(Recorded information)

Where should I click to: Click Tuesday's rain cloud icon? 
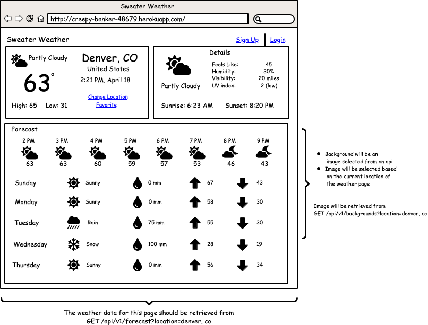[x=73, y=223]
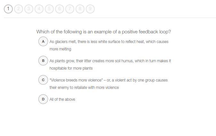Image resolution: width=216 pixels, height=136 pixels.
Task: Go to question 7 step
Action: point(70,9)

(End Recorded information)

• [Required action]:
Quote all of the entries word for word, omitting any pictures.

• [Solved problem]:
Where should I click to: Click Tuesday's rain cloud icon? 
[x=73, y=223]
Image resolution: width=216 pixels, height=136 pixels.
Task: Go to question 7 step
Action: point(70,9)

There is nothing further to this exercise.